Task to complete:
Reproduce the text on weight loss for runners in full, word for word.

**** Provided text ****

The pros and cons of weight loss for runners

Both theory and practice indicate that the energy cost of running is proportional to body weight.  First the theory: the energy cost of running can be subdivided  in to three categories: energy required to do work against gravity; energy required to do work against horizontal ground reaction forces; and energy cost of internal muscle inefficiency. 

The cost of being airborne

We do work against gravity when we become airborne.  The energy required to lift the body is proportional to body weight. Some of this energy is recovered by converting the energy of impact into elastic energy at foot-fall, thereby allowing us to re-use that energy for upwards acceleration at lift-off from stance.  However only a proportion of the energy will be recovered.  Assuming that this proportion is approximately constant (an assumption that depends on not changing running style) the net energy cost of becoming airborne is proportional to body weight.

**** Record extracts ****

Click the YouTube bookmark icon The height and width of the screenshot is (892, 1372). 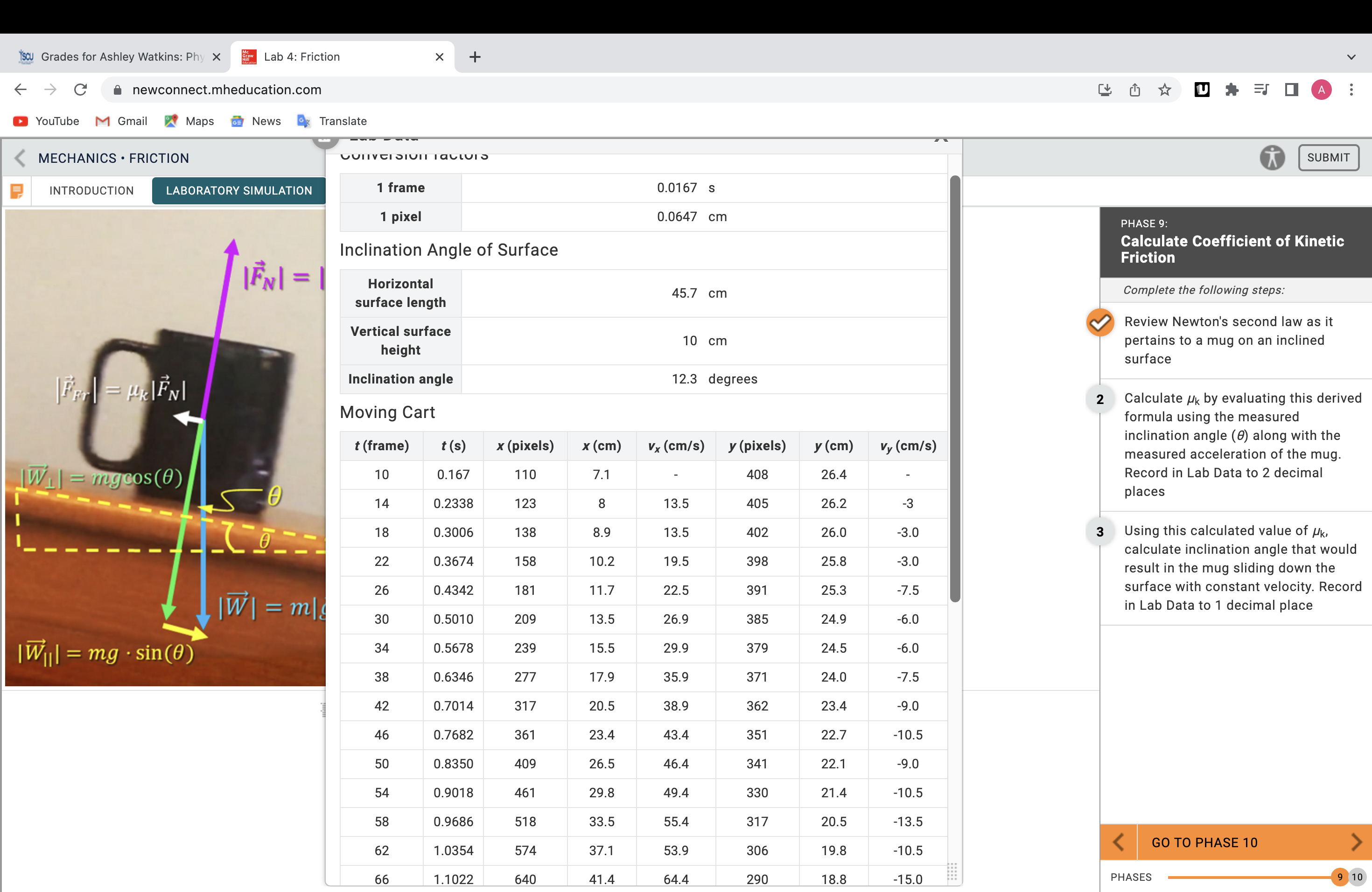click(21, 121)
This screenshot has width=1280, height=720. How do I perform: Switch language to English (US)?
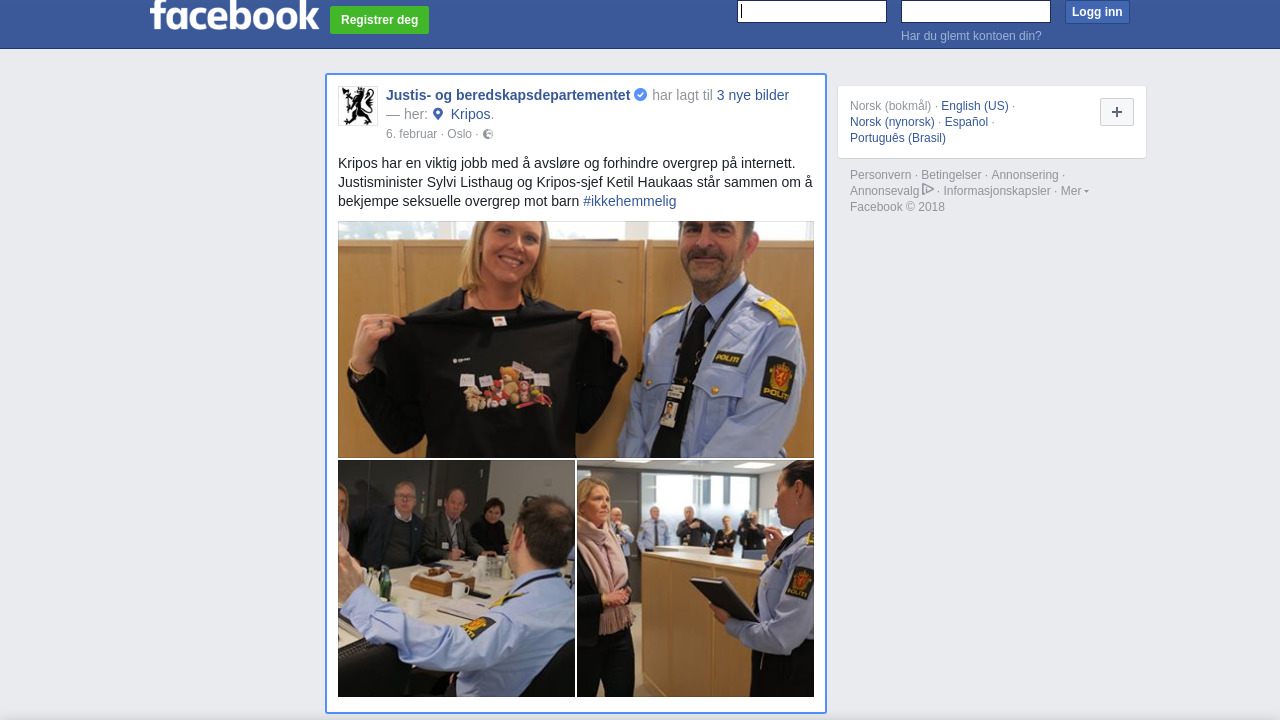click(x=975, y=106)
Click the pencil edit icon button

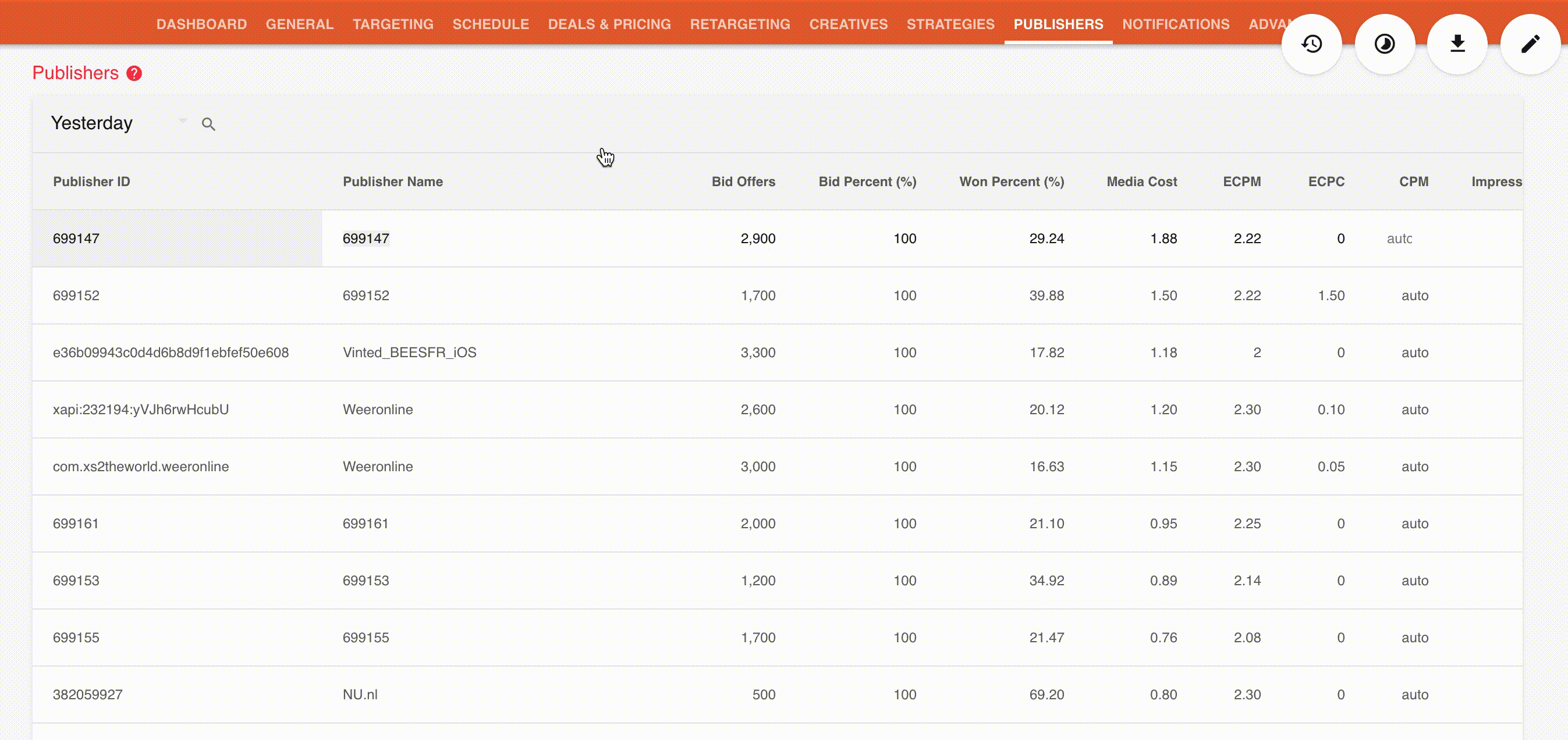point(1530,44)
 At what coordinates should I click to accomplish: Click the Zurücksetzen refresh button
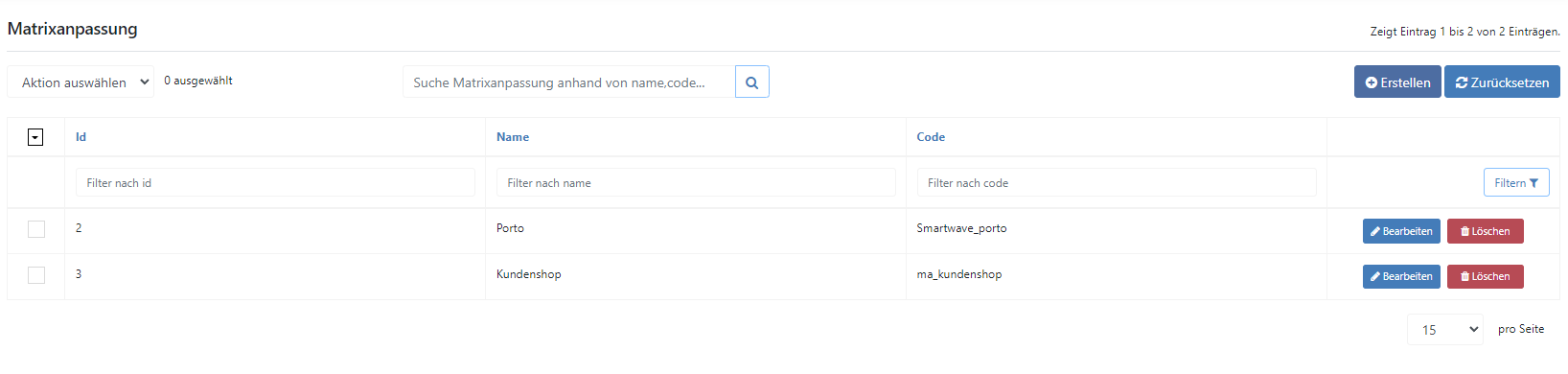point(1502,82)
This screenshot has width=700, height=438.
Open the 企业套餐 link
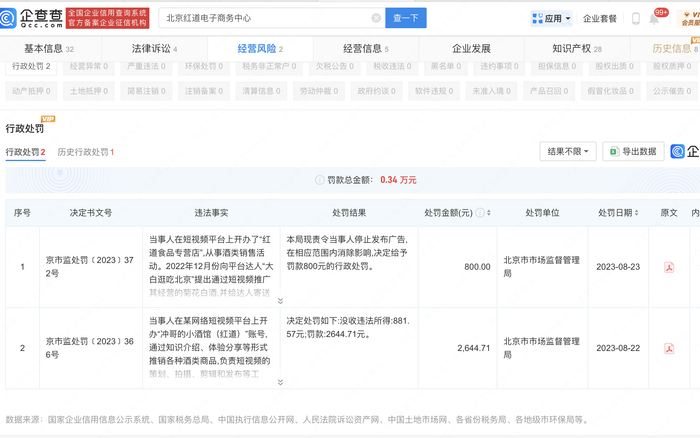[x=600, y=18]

****
**** Record extracts ****

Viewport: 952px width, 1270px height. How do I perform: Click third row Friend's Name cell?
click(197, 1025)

****
**** Record extracts ****

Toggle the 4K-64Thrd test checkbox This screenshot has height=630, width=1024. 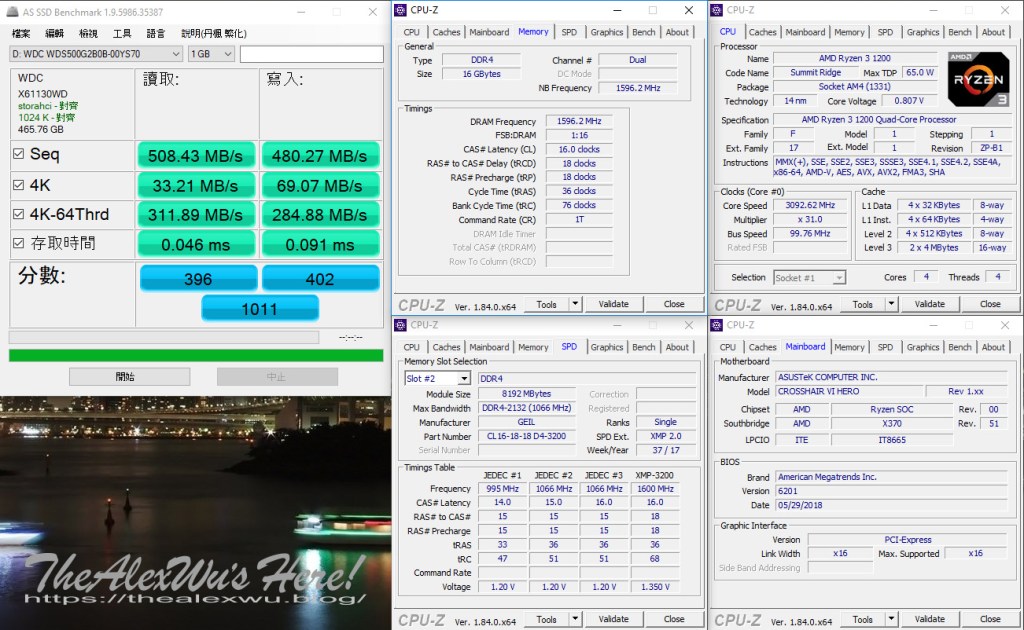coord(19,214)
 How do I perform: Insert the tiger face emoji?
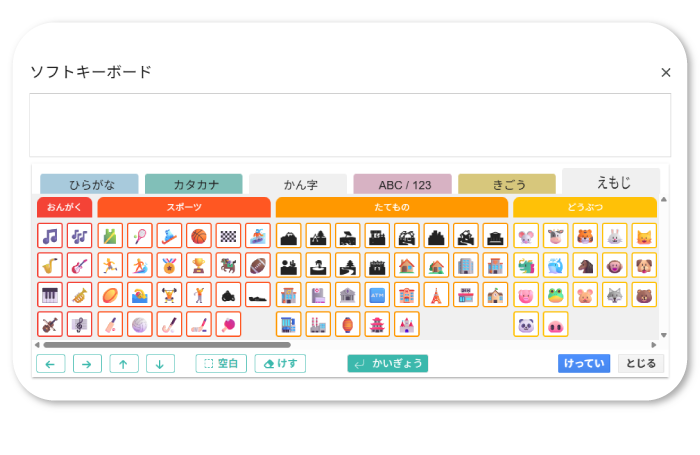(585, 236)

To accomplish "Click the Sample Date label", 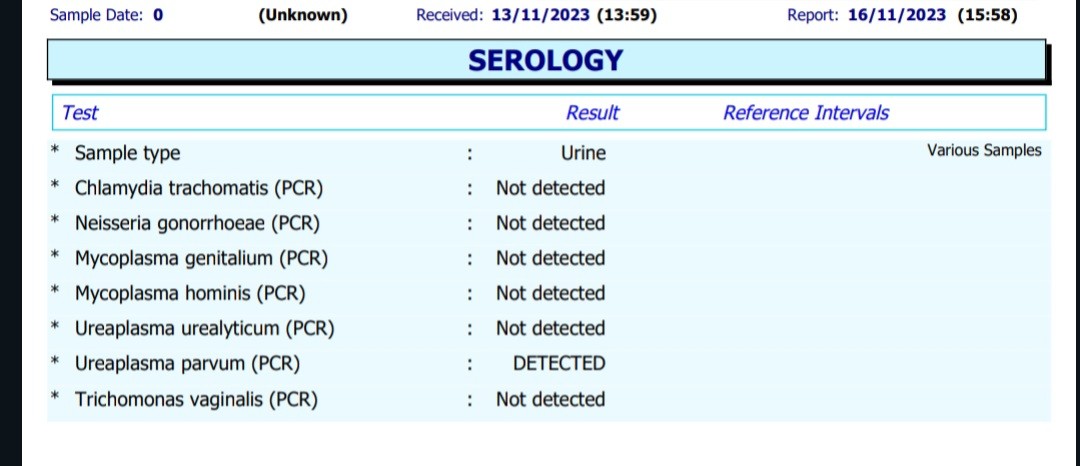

****

Answer to this exercise:
The pros and cons of weight loss for runners

Both theory and practice indicate that the energy cost of running is proportional to body weight.  First the theory: the energy cost of running can be subdivided  in to three categories: energy required to do work against gravity; energy required to do work against horizontal ground reaction forces; and energy cost of internal muscle inefficiency. 

The cost of being airborne

We do work against gravity when we become airborne.  The energy required to lift the body is proportional to body weight. Some of this energy is recovered by converting the energy of impact into elastic energy at foot-fall, thereby allowing us to re-use that energy for upwards acceleration at lift-off from stance.  However only a proportion of the energy will be recovered.  Assuming that this proportion is approximately constant (an assumption that depends on not changing running style) the net energy cost of becoming airborne is proportional to body weight.